The exercise: Please copy the records verbatim, starting at the line that contains "How do I perform: Click the graph" and ending after the line that contains "tap(710, 268)".

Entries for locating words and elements
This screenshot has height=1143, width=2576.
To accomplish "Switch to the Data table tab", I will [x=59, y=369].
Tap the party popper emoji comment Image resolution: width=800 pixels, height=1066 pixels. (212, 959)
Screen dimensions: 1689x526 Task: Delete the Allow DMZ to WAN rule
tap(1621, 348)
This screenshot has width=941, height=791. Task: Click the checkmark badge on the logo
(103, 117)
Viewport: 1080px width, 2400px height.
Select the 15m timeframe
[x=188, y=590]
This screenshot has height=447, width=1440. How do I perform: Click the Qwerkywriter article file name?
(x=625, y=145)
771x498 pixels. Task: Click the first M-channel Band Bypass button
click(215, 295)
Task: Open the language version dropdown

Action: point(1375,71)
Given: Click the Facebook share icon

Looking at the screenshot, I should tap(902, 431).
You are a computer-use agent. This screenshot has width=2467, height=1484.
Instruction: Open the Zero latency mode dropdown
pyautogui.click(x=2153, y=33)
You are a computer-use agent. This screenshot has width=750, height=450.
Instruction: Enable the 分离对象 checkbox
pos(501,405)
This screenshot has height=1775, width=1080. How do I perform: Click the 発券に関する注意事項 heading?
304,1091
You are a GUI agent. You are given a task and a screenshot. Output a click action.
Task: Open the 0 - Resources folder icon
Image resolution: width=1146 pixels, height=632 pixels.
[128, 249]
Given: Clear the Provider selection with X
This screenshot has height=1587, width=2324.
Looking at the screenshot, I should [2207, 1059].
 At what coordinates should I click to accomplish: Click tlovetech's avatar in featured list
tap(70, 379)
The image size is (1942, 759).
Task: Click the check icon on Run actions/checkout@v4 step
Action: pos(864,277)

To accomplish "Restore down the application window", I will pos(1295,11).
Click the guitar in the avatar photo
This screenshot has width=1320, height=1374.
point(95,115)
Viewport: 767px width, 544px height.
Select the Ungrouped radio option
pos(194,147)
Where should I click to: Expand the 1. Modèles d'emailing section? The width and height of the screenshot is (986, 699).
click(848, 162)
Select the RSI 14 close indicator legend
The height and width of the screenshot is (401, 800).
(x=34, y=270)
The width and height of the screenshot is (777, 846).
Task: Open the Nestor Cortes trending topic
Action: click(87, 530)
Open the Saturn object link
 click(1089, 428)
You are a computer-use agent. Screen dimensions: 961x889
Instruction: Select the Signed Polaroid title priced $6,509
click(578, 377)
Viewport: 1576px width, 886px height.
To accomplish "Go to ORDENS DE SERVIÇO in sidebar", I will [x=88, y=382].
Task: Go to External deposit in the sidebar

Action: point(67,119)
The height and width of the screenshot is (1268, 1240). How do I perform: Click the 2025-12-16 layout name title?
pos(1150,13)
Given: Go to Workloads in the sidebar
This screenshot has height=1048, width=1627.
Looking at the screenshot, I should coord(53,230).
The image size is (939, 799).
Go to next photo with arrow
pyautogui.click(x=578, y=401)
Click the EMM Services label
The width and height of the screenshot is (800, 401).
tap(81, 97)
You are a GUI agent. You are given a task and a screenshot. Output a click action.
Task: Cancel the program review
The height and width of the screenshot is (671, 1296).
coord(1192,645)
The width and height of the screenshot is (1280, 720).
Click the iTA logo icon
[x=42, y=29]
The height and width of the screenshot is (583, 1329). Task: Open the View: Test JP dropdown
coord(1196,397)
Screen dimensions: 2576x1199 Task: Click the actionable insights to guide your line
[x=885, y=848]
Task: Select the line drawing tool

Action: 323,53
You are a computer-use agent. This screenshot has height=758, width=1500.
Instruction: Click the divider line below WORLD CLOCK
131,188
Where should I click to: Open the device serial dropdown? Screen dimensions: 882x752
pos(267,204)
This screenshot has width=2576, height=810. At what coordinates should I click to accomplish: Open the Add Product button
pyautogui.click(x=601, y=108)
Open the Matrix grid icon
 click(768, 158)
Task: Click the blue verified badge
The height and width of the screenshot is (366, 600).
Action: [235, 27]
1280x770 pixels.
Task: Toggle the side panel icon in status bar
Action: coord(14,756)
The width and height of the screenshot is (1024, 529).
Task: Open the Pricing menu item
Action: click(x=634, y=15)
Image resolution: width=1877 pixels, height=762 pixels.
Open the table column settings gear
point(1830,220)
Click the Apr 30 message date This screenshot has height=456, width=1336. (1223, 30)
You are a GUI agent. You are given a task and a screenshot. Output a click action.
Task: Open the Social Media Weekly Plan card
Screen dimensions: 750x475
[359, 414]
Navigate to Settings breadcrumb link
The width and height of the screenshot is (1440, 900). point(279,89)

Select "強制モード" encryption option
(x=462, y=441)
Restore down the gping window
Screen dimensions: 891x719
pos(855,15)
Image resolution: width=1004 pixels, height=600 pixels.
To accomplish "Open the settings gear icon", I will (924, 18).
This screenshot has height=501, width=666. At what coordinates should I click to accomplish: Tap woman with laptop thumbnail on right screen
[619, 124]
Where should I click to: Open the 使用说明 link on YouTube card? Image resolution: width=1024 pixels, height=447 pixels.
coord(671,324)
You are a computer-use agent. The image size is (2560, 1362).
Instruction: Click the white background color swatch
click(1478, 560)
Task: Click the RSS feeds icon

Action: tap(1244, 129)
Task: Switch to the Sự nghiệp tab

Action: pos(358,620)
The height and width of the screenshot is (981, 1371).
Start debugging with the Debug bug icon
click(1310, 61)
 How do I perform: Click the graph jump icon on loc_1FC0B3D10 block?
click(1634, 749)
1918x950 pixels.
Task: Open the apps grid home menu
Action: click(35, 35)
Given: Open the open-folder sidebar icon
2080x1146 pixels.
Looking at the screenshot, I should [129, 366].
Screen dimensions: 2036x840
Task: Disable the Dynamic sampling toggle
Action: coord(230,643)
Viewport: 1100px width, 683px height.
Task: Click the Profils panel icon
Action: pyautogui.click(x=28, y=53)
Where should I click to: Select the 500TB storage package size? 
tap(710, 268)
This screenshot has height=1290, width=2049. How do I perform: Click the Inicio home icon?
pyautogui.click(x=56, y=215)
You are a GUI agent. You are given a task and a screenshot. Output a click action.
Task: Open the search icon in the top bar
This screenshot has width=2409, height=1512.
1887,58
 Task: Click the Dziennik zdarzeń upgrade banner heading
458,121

Correct result:
 How do I perform: Click the graph jump icon on loc_1FC0B3D10 block?
click(1634, 749)
1918x950 pixels.
Task: Open the apps grid home menu
Action: click(35, 35)
Given: Open the open-folder sidebar icon
2080x1146 pixels.
Looking at the screenshot, I should [129, 366].
Screen dimensions: 2036x840
Task: Disable the Dynamic sampling toggle
Action: coord(230,643)
Viewport: 1100px width, 683px height.
Task: Click the Profils panel icon
Action: pyautogui.click(x=28, y=53)
Where should I click to: Select the 500TB storage package size? 
tap(710, 268)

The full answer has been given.